[START OF GIVEN INFORMATION]
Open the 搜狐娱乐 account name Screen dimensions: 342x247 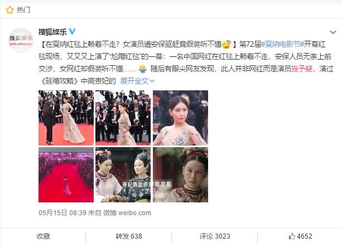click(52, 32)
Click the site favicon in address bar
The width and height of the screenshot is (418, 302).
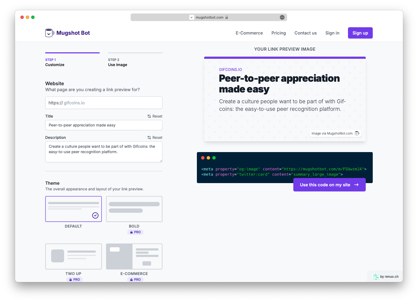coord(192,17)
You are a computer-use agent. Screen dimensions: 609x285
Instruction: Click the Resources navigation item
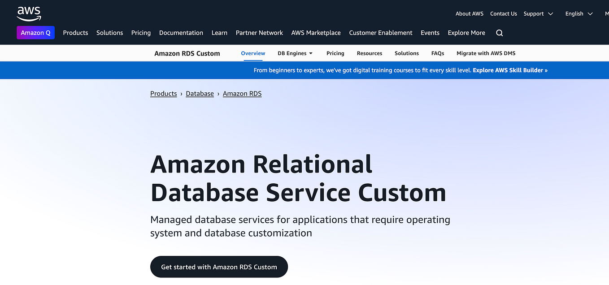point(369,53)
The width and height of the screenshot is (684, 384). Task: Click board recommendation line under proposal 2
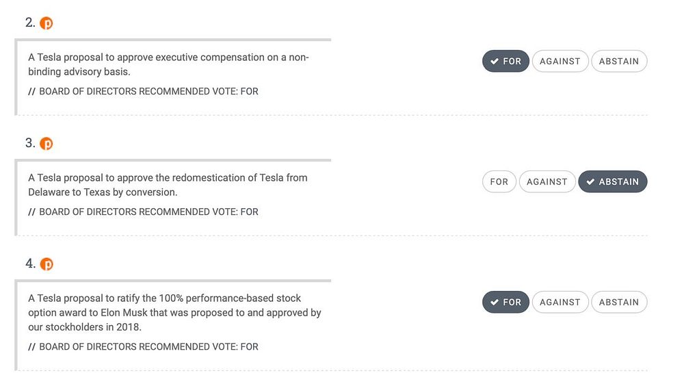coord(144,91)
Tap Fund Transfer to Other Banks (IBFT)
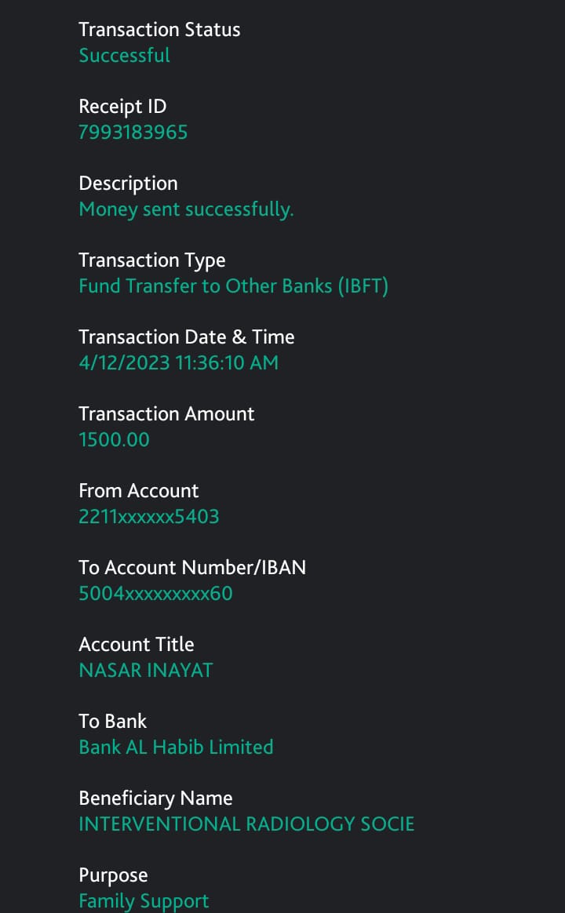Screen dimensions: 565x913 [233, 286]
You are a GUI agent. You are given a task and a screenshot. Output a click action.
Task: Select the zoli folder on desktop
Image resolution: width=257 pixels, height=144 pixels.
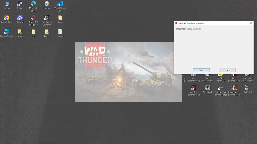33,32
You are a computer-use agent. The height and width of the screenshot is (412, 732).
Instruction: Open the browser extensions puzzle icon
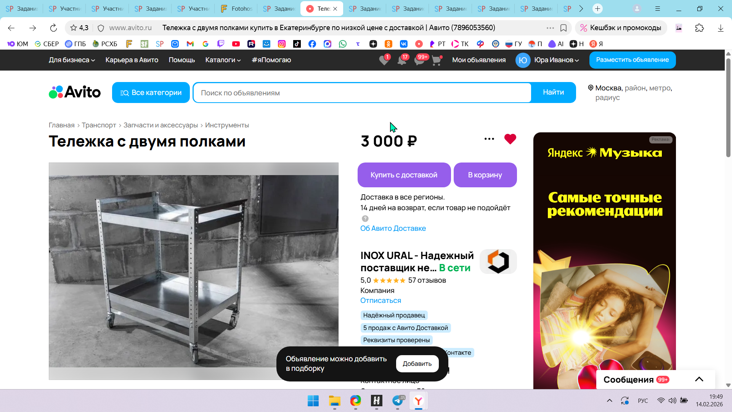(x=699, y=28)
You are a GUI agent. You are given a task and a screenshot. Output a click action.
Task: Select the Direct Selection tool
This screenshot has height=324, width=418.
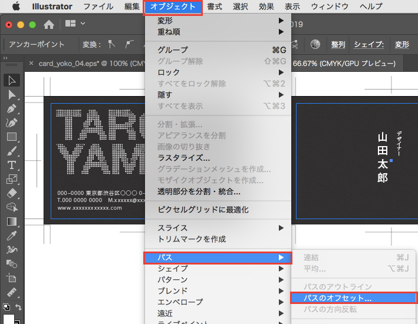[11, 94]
[END OF GIVEN INFORMATION]
[START OF GIVEN INFORMATION]
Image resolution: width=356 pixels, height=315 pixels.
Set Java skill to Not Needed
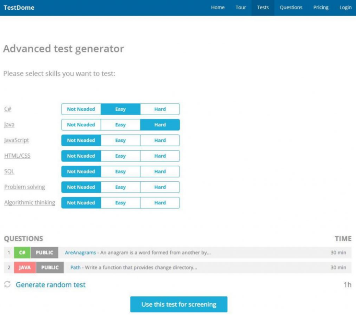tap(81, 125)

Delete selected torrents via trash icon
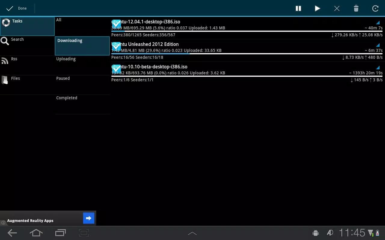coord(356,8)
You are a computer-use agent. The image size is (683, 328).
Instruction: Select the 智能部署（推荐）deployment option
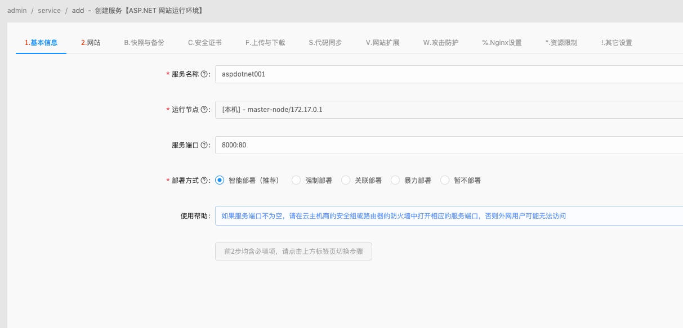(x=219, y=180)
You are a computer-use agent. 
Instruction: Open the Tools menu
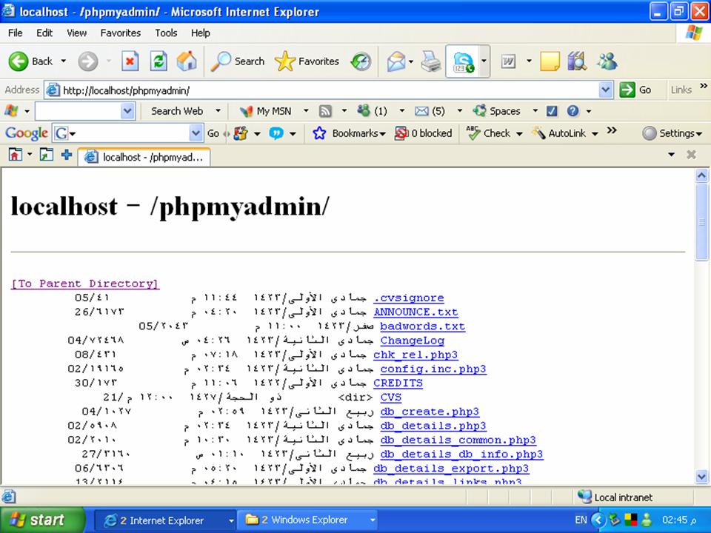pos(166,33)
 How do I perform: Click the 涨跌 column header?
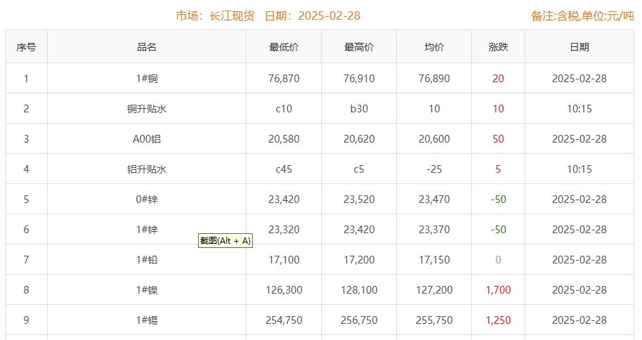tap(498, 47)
[END OF GIVEN INFORMATION]
[START OF GIVEN INFORMATION]
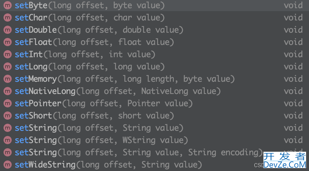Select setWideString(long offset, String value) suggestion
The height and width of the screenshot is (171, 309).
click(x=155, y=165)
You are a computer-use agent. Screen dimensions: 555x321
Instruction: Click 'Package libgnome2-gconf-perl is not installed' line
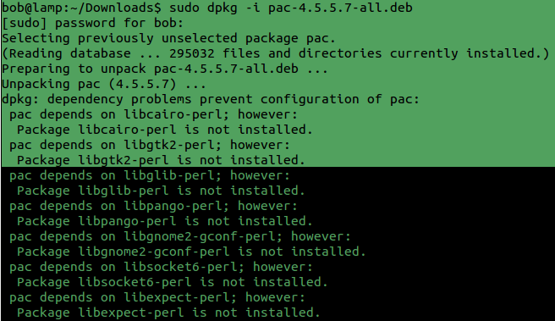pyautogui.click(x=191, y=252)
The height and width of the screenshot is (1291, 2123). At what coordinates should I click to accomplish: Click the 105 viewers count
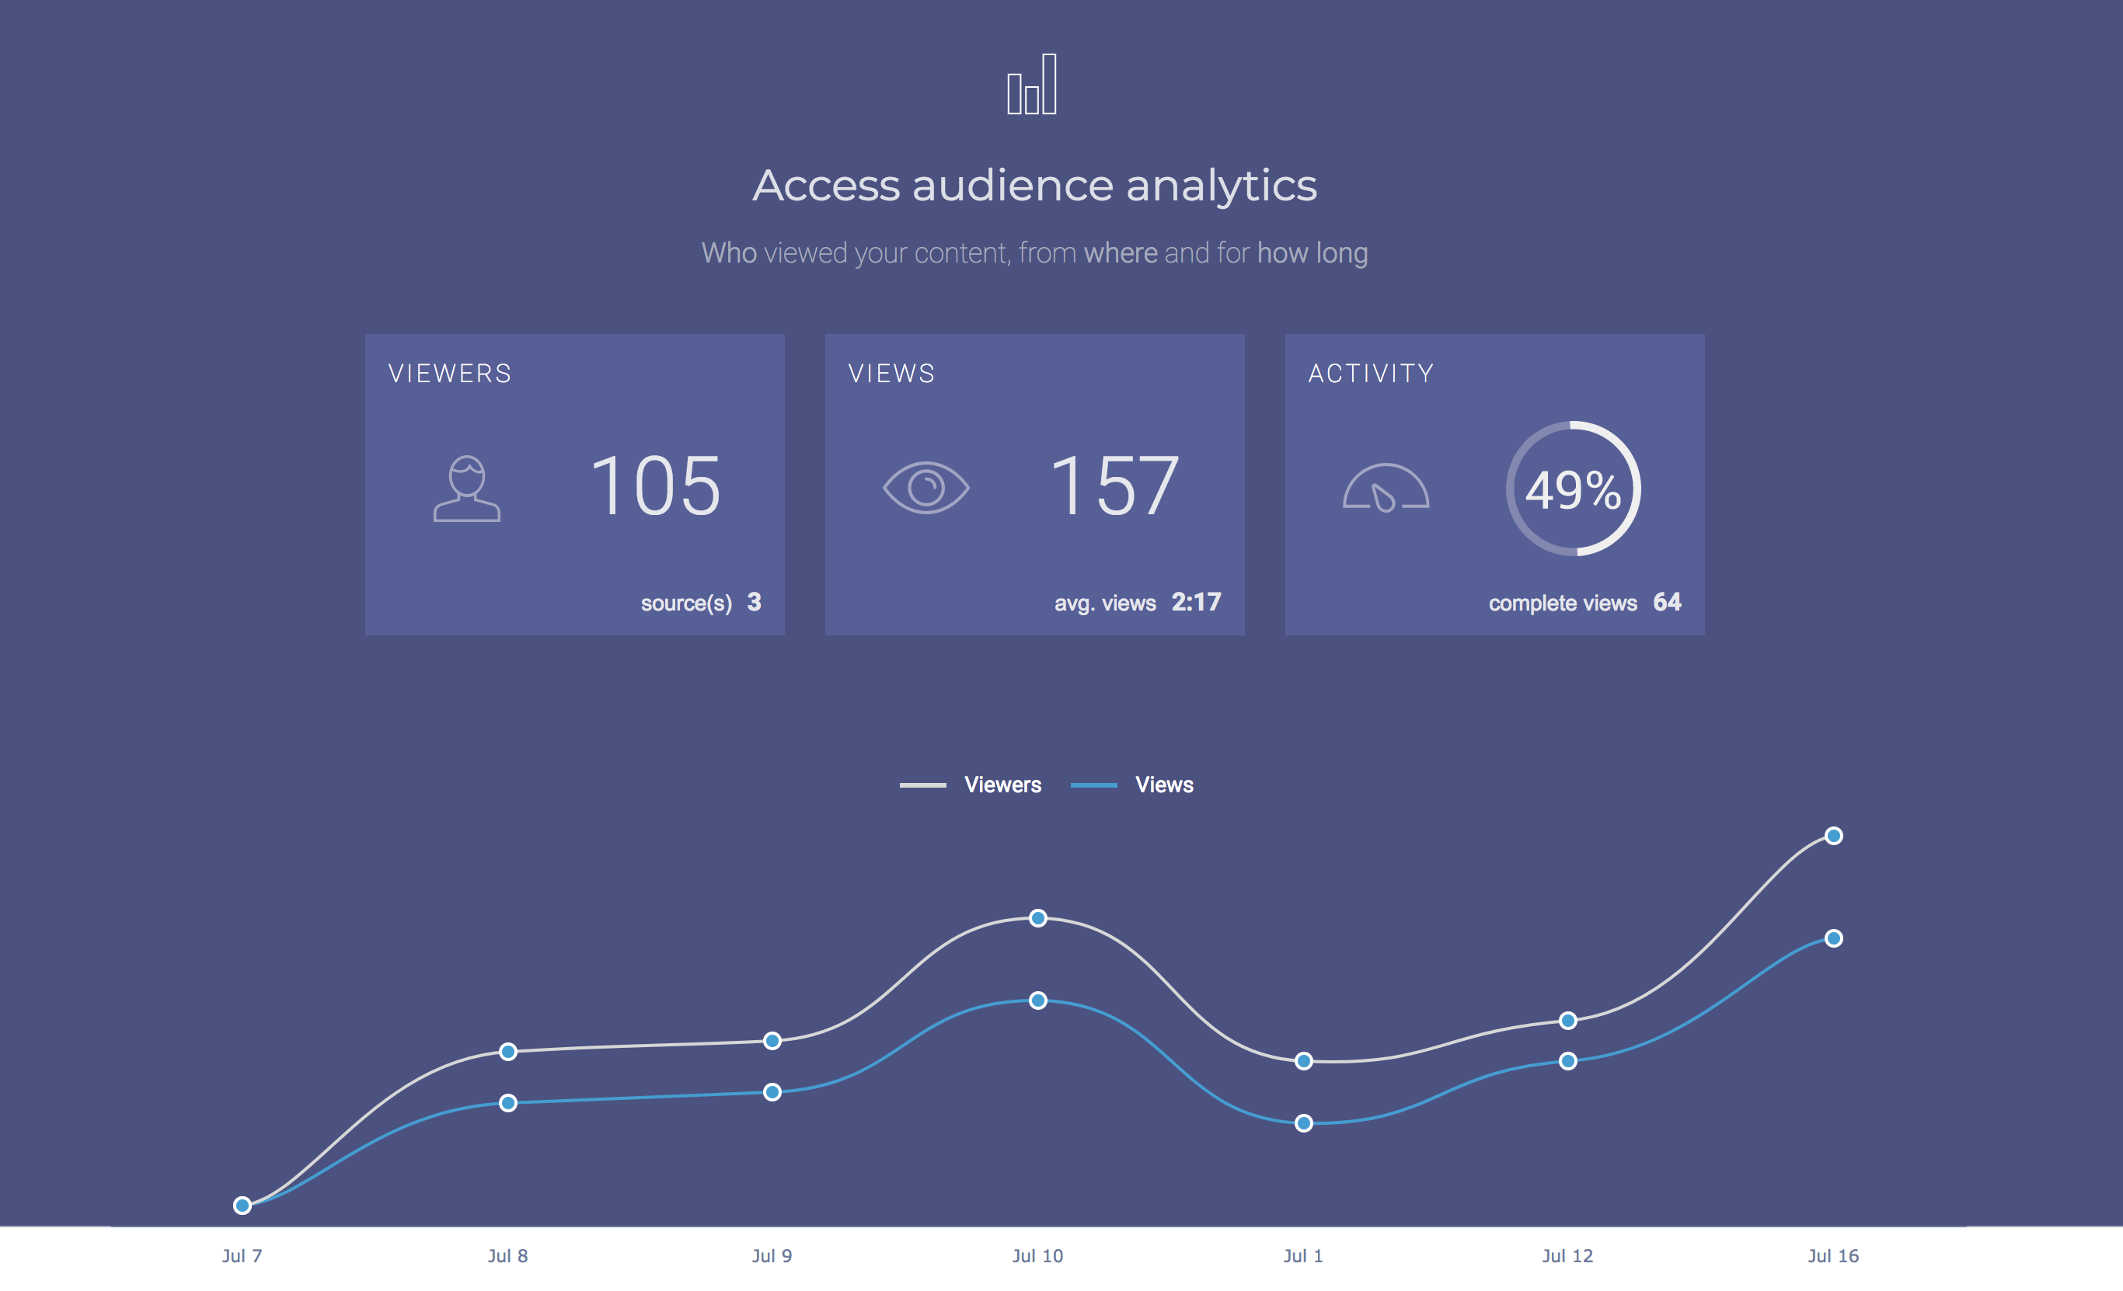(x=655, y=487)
[END OF GIVEN INFORMATION]
## AIM
Find every line in the records above that contains the string "height", and copy each of those lines.

## TASK ANSWER
The width and height of the screenshot is (418, 302).
The width and height of the screenshot is (684, 384). Task: Click board recommendation line under proposal 2
Image resolution: width=257 pixels, height=144 pixels.
You are a computer-use agent. The height and width of the screenshot is (412, 732).
This screenshot has height=324, width=418.
Image resolution: width=356 pixels, height=315 pixels.
The height and width of the screenshot is (171, 309).
The height and width of the screenshot is (1291, 2123). At what coordinates should I click to accomplish: Click the 105 viewers count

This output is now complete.